§417(e) - Minimum Lump Sum Flashcards
What forms of payment does 417(e) minimum value apply to?
Benefits that
- Are Decreasing Annuities (JNS Exception) OR
- Not payable for the life of the participant
I.e. Certain Only, Lump Sum and Social Security Level Income
If a participant has a benefit with present value less than $X based on assumptions in Section Y then it can be a mandatory cash-out. What is X and Y?
$5000
417(e)
Plan document Actuarial Equivalance: 5.00%
417(e) Actuarial Equivalance Rate: 4.32%
Which rate is used? Both use applicable mortality
4.32%
The Lump Sum value cannot be less than that calculated under 417(e), so 4.32% would need to be used
What is the stability period under 417(e)? What are possible values?

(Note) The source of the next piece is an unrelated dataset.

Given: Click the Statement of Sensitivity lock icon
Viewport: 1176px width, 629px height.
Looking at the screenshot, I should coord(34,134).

Stability period is how long the applicable interest rate/mortality stays constant. Mortality Table is as of first day of stability period.
Possible values are 1 calendar month, 1 plan/calendar quarter and 1 plan/calendar year
If the look back or stability period for 417(e) is changed by amendment, is grandfathering required? If so, how long?

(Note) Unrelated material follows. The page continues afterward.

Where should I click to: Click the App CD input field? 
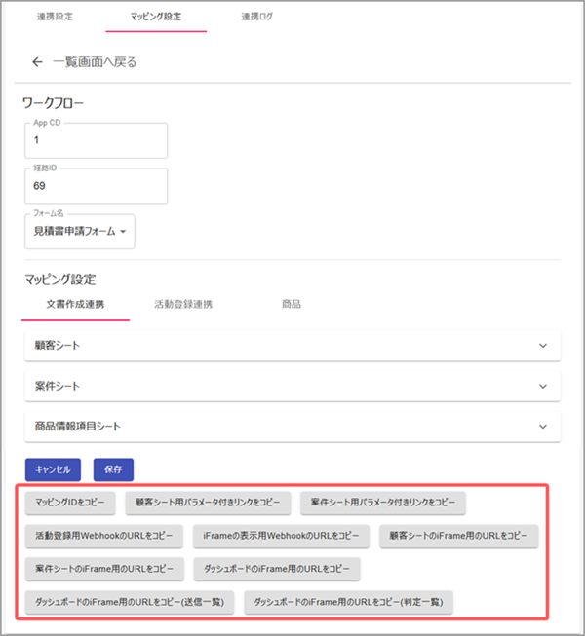96,140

Yes - 12 Months to avoid the anti-cutback rules
What is the lookback period? What are possible months?
Administrative Ease - i.e. you can use the rates from x months back (or average of two or more months) to calculate LS
x can be 1 - 5
T/F Lookback Month under 417(e) must be the same as the lookback month under 430.
False
T/F 417(e) App. Mort. is different by gender.
T/F Plan can substitute a plan specific table for App. Mort. if used for Funding.
T/F 417(e) App. Mort. is different if disabled.
All are false
T/F Applicable Interest Rate is a 24 mo average
False
T/F if a benefit is bifurcated into a LS and an SLA, both the SLA and LS are subject to 417(e).
False - only the LS
What assumptions are used to value a lump sum under section 430 if the plan defines LS AE as 417(e)?
Applicable Mortality is used for post retirement (pre retirement is whatever the plan uses)
Plan uses the 430 (not 417) segment rates for the conversion - i.e. use the segment rate that would correspond to that year (i.e. 1 for first 5, 2 for next 15, then 3)
What assumptions are used to value a lump sum under section 430 if the plan defines LS AE as 5% and App Mort?
App mortality is used for post ret decrements and Pre ret is whatever the plan uses under 430.
The plan uses the either 5% or 417(e) rates to determine LS. Whichever provides a greater benefit.